Evaluating Repository-level Software Documentation via Question Answering and Feature-Driven Development
Summary: arXiv:2604.06793v1 Announce Type: cross
Software documentation plays a pivotal role in enhancing repository comprehension. With the rapid advancements in Large Language Models (LLMs), there has been significant progress in automating the generation of documentation, ranging from snippets of code to entire repositories. However, existing benchmarks for evaluating this documentation exhibit two primary shortcomings:
- The absence of a comprehensive, repository-level assessment.
- Reliance on evaluation strategies that are often unreliable, such as using LLMs as judges, which can be hindered by vague criteria and limited repository-level knowledge.
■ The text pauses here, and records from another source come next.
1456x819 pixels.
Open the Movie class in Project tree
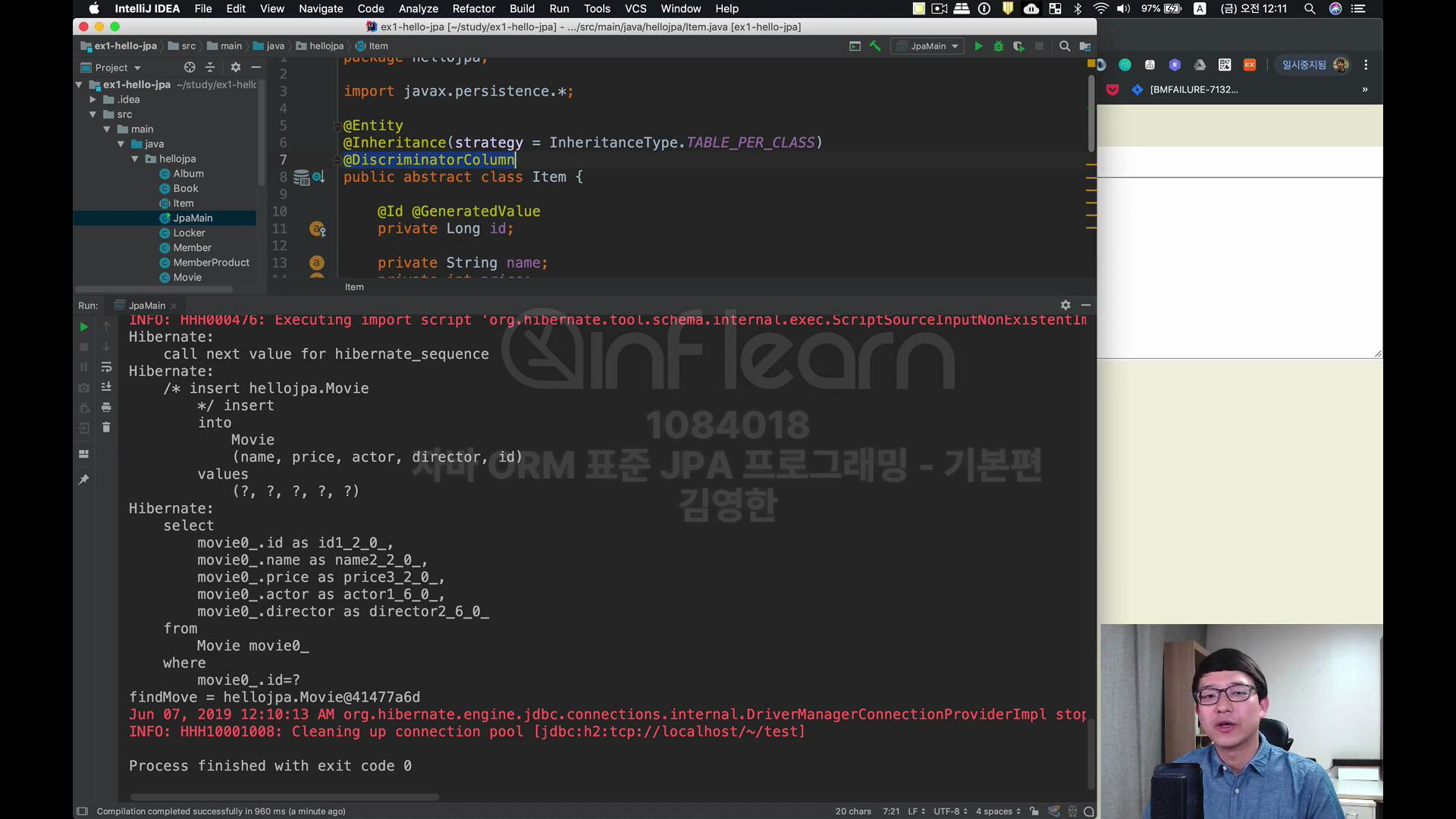[187, 278]
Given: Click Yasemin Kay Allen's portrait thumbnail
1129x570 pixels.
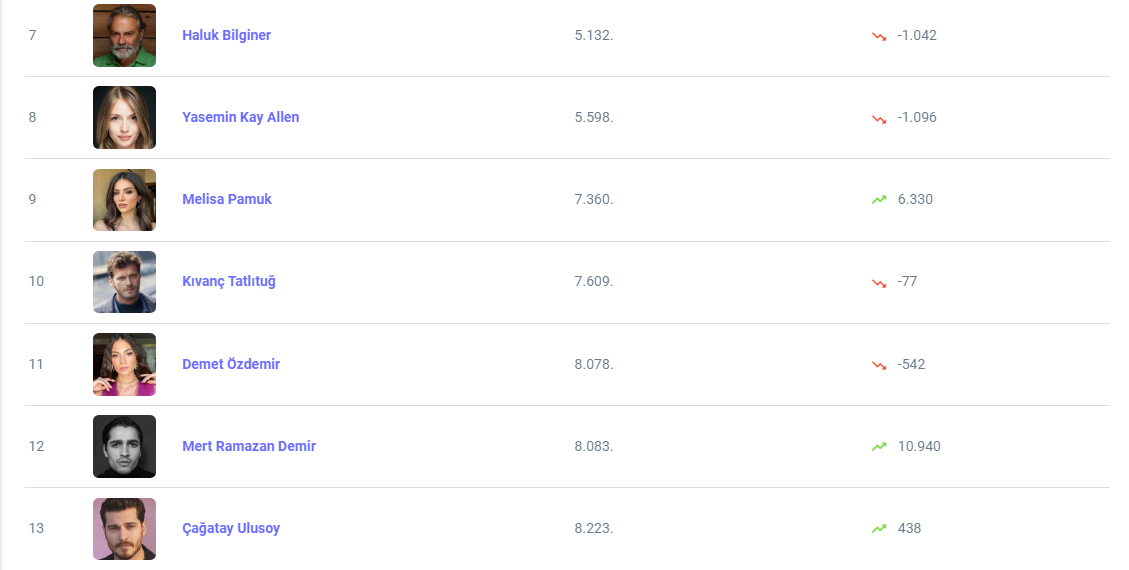Looking at the screenshot, I should pos(124,117).
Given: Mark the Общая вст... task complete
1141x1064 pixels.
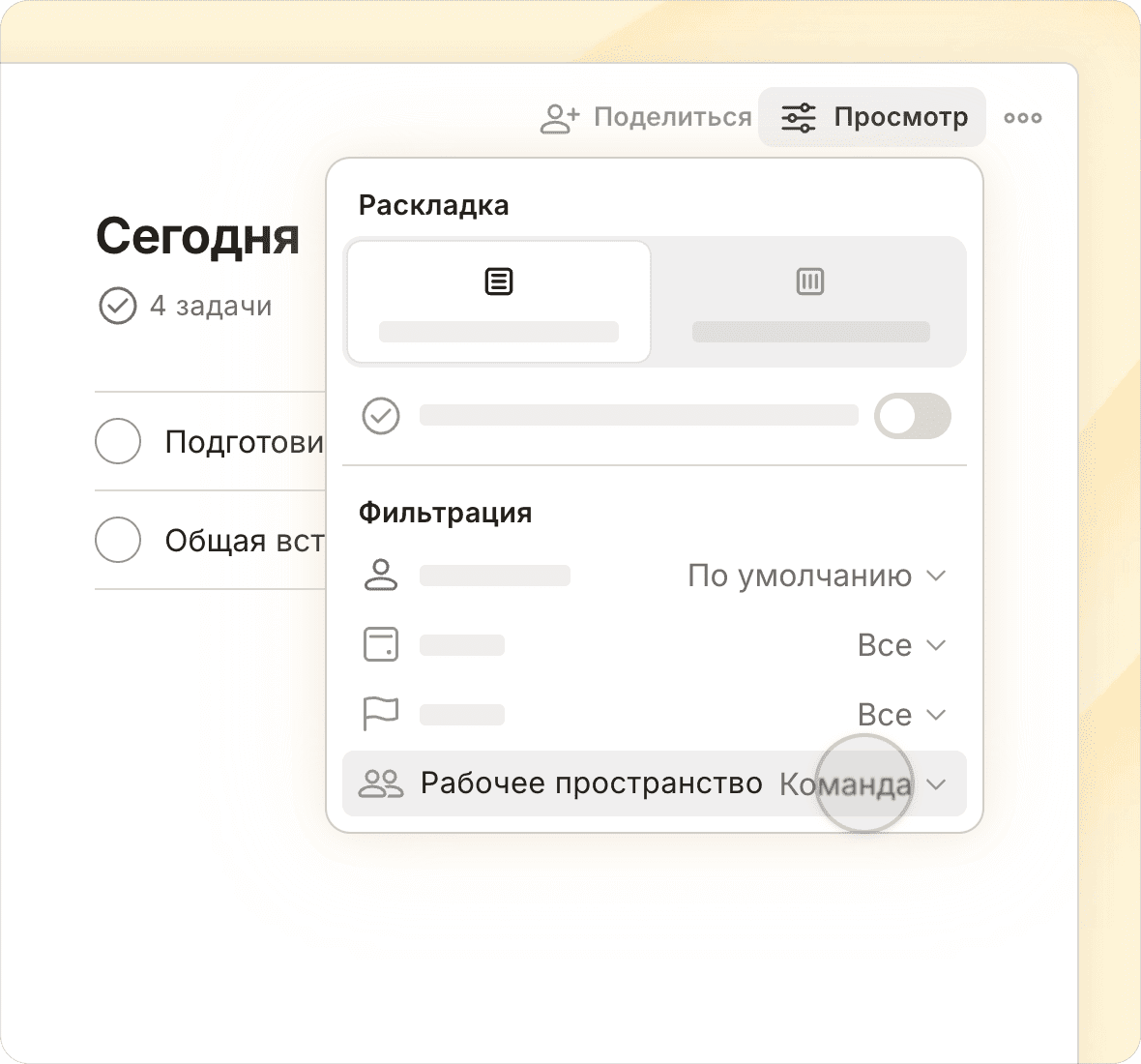Looking at the screenshot, I should (118, 540).
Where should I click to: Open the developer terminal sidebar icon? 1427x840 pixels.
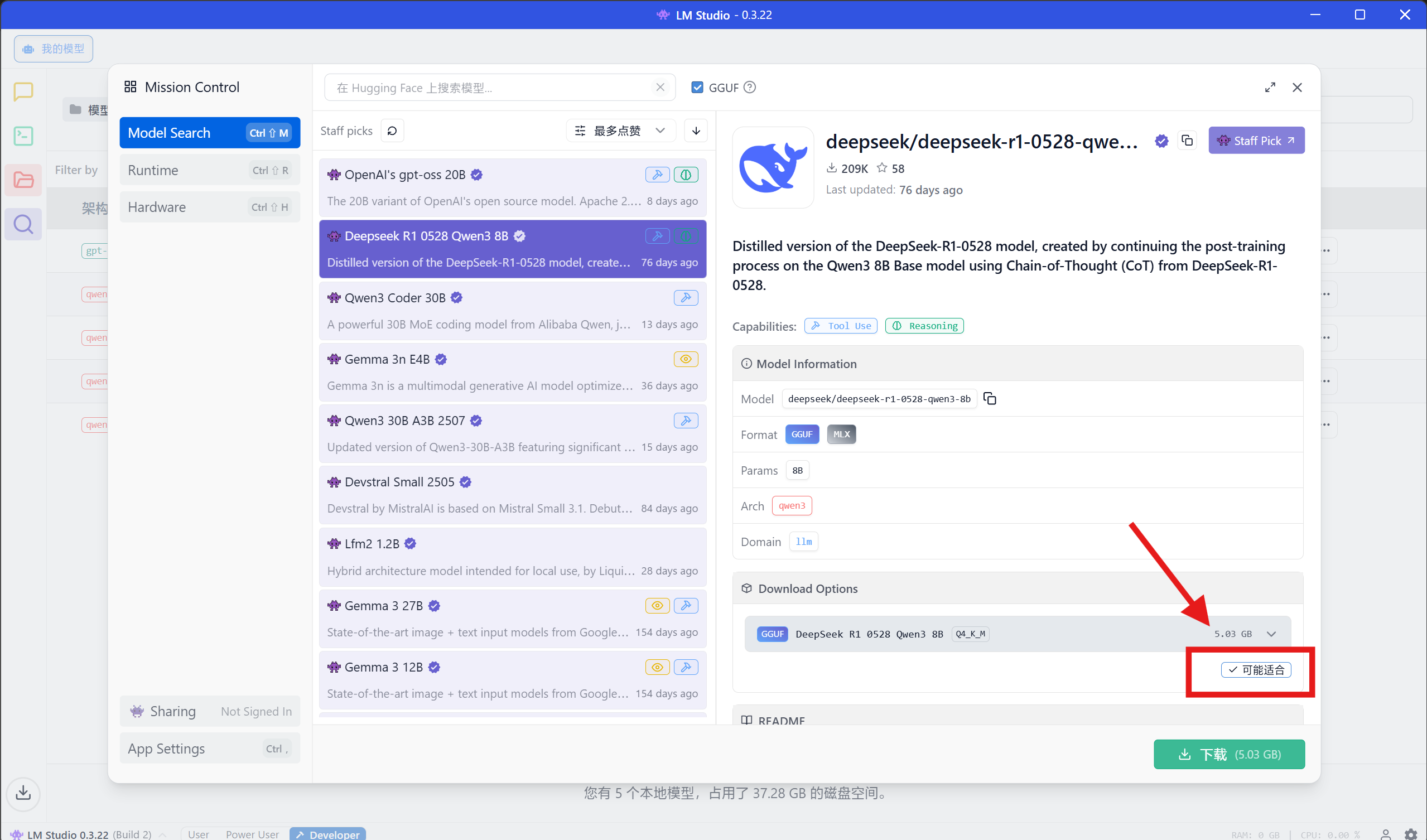click(23, 136)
To tackle these challenges, we introduce SWD-Bench, a novel benchmark designed specifically for the evaluation of repository-level software documentation. This benchmark is inspired by the principles of documentation-driven development, focusing on the quality of documentation by assessing an LLM’s ability to understand and implement functionalities based on that documentation, rather than providing direct scores.
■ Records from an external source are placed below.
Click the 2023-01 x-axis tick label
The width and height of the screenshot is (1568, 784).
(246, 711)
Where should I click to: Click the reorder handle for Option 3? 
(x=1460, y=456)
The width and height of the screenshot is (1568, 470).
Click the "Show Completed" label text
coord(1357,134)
The evaluation is structured around function-driven Question Answering (QA) tasks, which are integral to our benchmark. SWD-Bench is composed of three interconnected QA tasks:
- Functionality Detection: This task assesses whether a given functionality is adequately described within the documentation.
- Functionality Localization: This task evaluates the accuracy of identifying related files relevant to the functionality.
- Functionality Completion: This task measures how comprehensively the implementation details are documented.
To construct the SWD-Bench, we curated a dataset containing 4,170 entries, sourced from high-quality Pull Requests, which were then enriched with repository-level context. This comprehensive dataset allows for an in-depth evaluation of documentation quality across various repositories.
Initial experiments utilizing SWD-Bench have uncovered several limitations present in current documentation generation methods. Furthermore, they have indicated that the source code itself provides complementary value, which can enhance the quality of documentation. Notably, the documentation produced by the best-performing method resulted in a 20.00% increase in the issue-solving rate of the Software Engineering Agent (SWE-Agent). This finding underscores the practical significance of high-quality documentation in facilitating effective documentation-driven development.
In conclusion, the introduction of SWD-Bench marks a significant advancement in the evaluation of software documentation at the repository level. By addressing existing limitations and focusing on the practical implementation of functionalities, this benchmark not only enhances the assessment process but also contributes to the overall improvement of software documentation practices within the development community.